**Set problem 1**
Repeat the passage of the text about the song "Each Tear" starting at "The Italian version" and ending at "May 9, 2010.".

**Page text**
————

"Each Tear" is a song performed by American R&B recording artist Mary J. Blige. It was released as the second international single from her ninth studio album, Stronger with Each Tear. The song is originally sung by just Blige on the US version of her album though on the re-release and on international releases the song is a featured duet to reflect each of the international markets.

Release and promotion
The song was re-recorded with several different artists to reflect the international markets. It is featured on editions of the album with one of five people: with Jay Sean for the UK and other countries; for Italy with Tiziano Ferro; for Australia, Vanessa Amorosi; on the Canadian release it features K'naan and for Germany it features Rea Garvey.

The Italian version was released to the Italian iTunes Store on February 26, 2010. The German release with Rea Garvey was released on May 7 as a digital download and was released on June 18 as a CD single. The UK version with Jay Sean was released on May 9, 2010.

————

(Records from a data source)

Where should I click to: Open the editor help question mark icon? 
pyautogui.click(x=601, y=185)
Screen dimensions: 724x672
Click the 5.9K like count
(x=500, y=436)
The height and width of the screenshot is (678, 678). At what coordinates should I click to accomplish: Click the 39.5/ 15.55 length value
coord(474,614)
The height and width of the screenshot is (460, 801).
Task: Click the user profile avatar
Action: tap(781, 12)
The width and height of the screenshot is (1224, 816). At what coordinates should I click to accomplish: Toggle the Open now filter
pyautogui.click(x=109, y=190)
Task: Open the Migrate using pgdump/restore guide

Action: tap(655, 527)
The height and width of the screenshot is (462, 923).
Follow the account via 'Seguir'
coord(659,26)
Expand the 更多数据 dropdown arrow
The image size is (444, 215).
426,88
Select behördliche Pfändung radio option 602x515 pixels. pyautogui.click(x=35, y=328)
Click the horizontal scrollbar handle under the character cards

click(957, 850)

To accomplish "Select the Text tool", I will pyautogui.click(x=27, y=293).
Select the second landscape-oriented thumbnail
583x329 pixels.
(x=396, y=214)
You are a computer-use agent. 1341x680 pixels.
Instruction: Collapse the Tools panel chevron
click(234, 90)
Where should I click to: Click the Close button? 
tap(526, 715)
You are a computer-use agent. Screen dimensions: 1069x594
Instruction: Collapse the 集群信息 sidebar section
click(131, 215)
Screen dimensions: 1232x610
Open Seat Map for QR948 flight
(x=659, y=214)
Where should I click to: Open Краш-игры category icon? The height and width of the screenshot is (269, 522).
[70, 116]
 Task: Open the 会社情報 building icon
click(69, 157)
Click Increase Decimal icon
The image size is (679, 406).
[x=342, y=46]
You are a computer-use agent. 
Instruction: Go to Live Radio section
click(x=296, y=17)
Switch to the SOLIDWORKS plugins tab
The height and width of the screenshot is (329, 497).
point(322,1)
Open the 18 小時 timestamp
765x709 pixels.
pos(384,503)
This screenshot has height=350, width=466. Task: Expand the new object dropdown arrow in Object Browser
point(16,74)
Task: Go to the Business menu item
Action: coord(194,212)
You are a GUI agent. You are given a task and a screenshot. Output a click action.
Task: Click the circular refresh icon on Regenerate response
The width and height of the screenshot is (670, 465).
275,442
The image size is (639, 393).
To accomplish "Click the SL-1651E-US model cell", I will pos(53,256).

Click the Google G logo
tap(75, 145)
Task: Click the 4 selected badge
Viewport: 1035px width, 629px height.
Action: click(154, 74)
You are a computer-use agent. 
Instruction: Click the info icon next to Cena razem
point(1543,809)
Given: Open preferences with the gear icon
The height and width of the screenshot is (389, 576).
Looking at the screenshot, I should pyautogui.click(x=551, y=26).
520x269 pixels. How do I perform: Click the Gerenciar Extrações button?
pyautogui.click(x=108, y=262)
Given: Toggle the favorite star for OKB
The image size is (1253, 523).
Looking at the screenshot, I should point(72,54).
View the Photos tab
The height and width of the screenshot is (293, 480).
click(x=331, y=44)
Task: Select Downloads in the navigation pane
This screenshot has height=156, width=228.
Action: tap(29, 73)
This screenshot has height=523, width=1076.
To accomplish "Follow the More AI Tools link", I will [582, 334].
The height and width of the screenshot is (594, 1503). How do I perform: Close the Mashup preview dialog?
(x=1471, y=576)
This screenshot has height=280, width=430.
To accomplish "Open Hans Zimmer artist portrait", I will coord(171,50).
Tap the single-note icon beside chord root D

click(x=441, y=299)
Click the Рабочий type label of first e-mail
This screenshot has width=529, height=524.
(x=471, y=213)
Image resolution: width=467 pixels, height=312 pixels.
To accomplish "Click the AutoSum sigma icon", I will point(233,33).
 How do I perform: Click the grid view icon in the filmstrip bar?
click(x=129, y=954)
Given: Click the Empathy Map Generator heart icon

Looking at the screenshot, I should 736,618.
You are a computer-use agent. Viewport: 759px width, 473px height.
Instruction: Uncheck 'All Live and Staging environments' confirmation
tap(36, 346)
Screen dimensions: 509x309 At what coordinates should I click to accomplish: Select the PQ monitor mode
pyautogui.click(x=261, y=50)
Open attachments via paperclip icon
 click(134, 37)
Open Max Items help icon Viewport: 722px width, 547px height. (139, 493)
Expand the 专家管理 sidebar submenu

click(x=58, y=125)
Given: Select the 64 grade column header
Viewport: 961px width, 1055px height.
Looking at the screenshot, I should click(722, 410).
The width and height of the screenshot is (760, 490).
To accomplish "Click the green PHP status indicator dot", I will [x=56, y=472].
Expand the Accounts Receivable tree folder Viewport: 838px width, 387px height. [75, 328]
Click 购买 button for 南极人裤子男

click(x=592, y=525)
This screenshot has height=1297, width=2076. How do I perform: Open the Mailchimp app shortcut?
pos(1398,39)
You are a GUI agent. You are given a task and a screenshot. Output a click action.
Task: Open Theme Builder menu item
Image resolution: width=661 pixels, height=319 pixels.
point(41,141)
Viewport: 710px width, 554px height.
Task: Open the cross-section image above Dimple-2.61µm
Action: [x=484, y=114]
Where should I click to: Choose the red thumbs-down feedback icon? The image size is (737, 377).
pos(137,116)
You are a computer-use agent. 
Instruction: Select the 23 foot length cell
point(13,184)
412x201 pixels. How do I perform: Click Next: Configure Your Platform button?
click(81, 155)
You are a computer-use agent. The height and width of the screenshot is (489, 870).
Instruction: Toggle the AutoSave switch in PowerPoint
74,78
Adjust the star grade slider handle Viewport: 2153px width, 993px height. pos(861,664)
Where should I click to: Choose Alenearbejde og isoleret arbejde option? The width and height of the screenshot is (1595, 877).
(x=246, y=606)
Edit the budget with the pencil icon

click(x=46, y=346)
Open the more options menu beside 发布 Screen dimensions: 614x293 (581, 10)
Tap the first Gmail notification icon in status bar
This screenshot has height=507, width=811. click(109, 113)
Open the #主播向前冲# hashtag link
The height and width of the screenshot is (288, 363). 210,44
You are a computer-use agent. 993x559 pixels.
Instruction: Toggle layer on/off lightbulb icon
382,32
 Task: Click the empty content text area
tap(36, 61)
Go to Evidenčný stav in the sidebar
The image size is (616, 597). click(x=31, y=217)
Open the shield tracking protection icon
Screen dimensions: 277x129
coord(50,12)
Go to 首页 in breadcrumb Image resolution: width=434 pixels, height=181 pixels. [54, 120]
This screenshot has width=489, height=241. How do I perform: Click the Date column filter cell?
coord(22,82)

————

**Set problem 2**
Among the entries, rewrite only the lines starting at the one containing "Where should I click to: Choose the" and ending at the one containing "Adjust the star", with "slider handle" changed to "slider knob" and nothing else altered.

**Final result 1**
The Italian version was released to the Italian iTunes Store on February 26, 2010. The German release with Rea Garvey was released on May 7 as a digital download and was released on June 18 as a CD single. The UK version with Jay Sean was released on May 9, 2010.

**Final result 2**
Where should I click to: Choose the red thumbs-down feedback icon? The image size is (737, 377).
pos(137,116)
You are a computer-use agent. 
Instruction: Select the 23 foot length cell
point(13,184)
412x201 pixels. How do I perform: Click Next: Configure Your Platform button?
click(81, 155)
You are a computer-use agent. The height and width of the screenshot is (489, 870).
Instruction: Toggle the AutoSave switch in PowerPoint
74,78
Adjust the star grade slider knob Viewport: 2153px width, 993px height. pos(861,664)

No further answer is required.